May Day at the General Assembly: Environmental Bills

May Day: An ancient celebration of spring.  “Mayday” : an international distress call. 

There will be lots of activity on significant environmental legislation today at the N.C. General Assembly:

Renewable Energy.  Rep. Mike Hager will attempt to revive House Bill 298 repealing the state’s renewable energy portfolio standard (REPS). Earlier posts on the REPS bill can be found here and here. The bill will be back in the House Public Utilities and Energy Committee at noon. A  motion to approve the bill failed in the same committee last week by a 5-vote margin, but the committee never voted to disapprove the bill.  A  story by John Murawski in today’s Raleigh  News and Observer suggests little change in the lineup for and against the bill. Conservative political organizations (including Americans for Prosperity) and anti-tax crusader Grover Norquist continue to push for repeal of the renewable energy standard as part of a national political strategy that has little to do with the costs and benefits of  repeal  in  North Carolina. Some key House lawmakers  still  oppose the bill because the renewable energy standard has brought new private investment and jobs to the state. A Senate version of the  REPS repeal bill  (Senate Bill 365) will get a first hearing in the Senate Finance Committee today. Rarely does an issue so clearly require a legislator to choose between the state’s interest and a position being promoted  by national political organizations.

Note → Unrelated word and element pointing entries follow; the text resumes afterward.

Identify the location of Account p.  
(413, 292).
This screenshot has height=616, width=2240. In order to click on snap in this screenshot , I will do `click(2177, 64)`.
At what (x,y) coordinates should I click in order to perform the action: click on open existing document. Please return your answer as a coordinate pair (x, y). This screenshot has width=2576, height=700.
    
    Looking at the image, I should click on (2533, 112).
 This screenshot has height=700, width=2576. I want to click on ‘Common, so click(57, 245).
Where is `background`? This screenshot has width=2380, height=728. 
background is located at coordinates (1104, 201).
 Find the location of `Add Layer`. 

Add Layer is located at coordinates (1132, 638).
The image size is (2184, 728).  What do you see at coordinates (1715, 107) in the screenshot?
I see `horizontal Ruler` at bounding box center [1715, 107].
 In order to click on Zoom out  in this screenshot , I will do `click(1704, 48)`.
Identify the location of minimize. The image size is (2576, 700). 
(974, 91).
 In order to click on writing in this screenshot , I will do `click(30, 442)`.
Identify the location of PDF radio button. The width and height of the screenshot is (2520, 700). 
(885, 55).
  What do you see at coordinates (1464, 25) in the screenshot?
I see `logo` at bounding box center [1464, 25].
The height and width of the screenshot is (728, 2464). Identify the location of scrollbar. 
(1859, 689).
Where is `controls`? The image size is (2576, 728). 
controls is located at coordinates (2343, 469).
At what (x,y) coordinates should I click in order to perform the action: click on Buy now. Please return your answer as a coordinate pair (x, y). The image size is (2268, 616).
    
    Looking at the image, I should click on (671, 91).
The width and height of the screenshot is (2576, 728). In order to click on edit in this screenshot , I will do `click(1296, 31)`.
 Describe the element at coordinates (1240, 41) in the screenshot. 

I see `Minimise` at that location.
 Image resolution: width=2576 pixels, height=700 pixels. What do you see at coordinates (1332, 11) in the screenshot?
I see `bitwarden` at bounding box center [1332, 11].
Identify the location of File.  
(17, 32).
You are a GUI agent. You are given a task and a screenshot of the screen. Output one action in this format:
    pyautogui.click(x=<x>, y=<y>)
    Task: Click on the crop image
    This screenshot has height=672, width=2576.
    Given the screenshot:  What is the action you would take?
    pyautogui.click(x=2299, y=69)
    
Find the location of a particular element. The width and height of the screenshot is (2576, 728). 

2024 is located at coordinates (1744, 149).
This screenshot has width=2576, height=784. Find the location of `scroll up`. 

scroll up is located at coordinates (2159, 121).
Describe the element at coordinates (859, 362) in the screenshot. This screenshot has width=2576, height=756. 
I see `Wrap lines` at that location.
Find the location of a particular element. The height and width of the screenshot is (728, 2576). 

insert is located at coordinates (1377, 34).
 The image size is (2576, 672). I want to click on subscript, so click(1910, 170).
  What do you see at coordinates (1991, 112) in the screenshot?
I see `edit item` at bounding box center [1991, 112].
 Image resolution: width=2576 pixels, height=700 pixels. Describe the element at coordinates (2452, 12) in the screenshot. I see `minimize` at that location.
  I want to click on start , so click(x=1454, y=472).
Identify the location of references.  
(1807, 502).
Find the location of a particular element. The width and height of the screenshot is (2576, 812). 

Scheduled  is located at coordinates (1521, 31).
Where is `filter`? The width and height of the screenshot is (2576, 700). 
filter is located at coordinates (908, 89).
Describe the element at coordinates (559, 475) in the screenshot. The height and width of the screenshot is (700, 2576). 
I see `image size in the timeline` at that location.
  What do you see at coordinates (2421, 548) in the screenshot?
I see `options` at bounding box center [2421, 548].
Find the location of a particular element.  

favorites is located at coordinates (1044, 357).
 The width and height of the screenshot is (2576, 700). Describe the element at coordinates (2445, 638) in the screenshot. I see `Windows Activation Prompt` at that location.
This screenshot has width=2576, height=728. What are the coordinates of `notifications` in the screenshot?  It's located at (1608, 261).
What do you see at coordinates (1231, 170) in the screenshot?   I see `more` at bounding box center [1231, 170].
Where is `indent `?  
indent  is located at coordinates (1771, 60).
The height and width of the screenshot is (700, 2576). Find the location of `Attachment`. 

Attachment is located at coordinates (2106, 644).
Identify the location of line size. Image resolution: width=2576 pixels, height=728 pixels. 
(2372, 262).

Regulatory Reform. Senate Bill 612 (Regulatory Reform Act of 2013) will be up for a floor vote in the Senate this afternoon.  See an earlier post on bill language essentially repealing Neuse and Tar Pamlico River buffer requirements and a  more recent  post about  a provision requiring  environmental agencies to repeal state rules that are more stringent than federal regulations on the same subject. (Putting those two proposals in the same bill is interesting all by itself since the Neuse and Tar Pamlico buffer rules are critical parts of  federally required and federally approved state plans to reduce nutrient pollution in the two river systems. It appears that even a federal requirement may not be enough to save environmental rules in some cases.)

The idea  that  state environmental rules  can simply track federal regulations  really misreads  federal environmental law. Senate Bill 612  assumes that federal agencies have adopted environmental regulations that can be simply picked up and applied by the state and that isn’t the case. Federal regulations alone would not, in most cases, be enough to make for a functioning   environmental permitting program  — or one that actually responds to the state’s needs.   All federal environmental laws  assume — and in many cases require —  that individual states will tailor the  federal  program to  address conditions in the state. (Since you won’t find estuaries in Arizona, that state’s Clean Water Act program does not look like  North Carolina’s program.)  This misunderstanding of the relationship between federal law and state environmental  rules means the most likely outcome of the Senate Bill 612 repeal requirement  will be conflict and confusion. It is unclear why the Senate chose to use a sledge-hammer rather than focus regulatory reform efforts on issues actually raised by citizens in comments to the Joint Committee on Regulatory Reform or through the rule review process  created  in G.S. 150B-19.2.

Water System Management.  House Bill 488 (transferring the Asheville water system to the Buncombe County Metropolitan Sewer District)  has come out of a conference committee to resolve differences between House and Senate versions of the bill. See an earlier post for background on the Asheville controversy.   The Senate has approved the conference report; the conference report does not appear on today’s House calendar yet, but could be added. Note: The Buncombe County MSD  had a major sewer spill yesterday;  the details (such as cause and the total amount of raw sewage spilled to the French Broad River)  are not yet clear. The spill caused me to look at House Bill 488 again and it turns out that the bill does not condition transfer of the Asheville water system on the MSD’s compliance with environmental standards or on actual transfer of the water system’s operating permit to the MSD.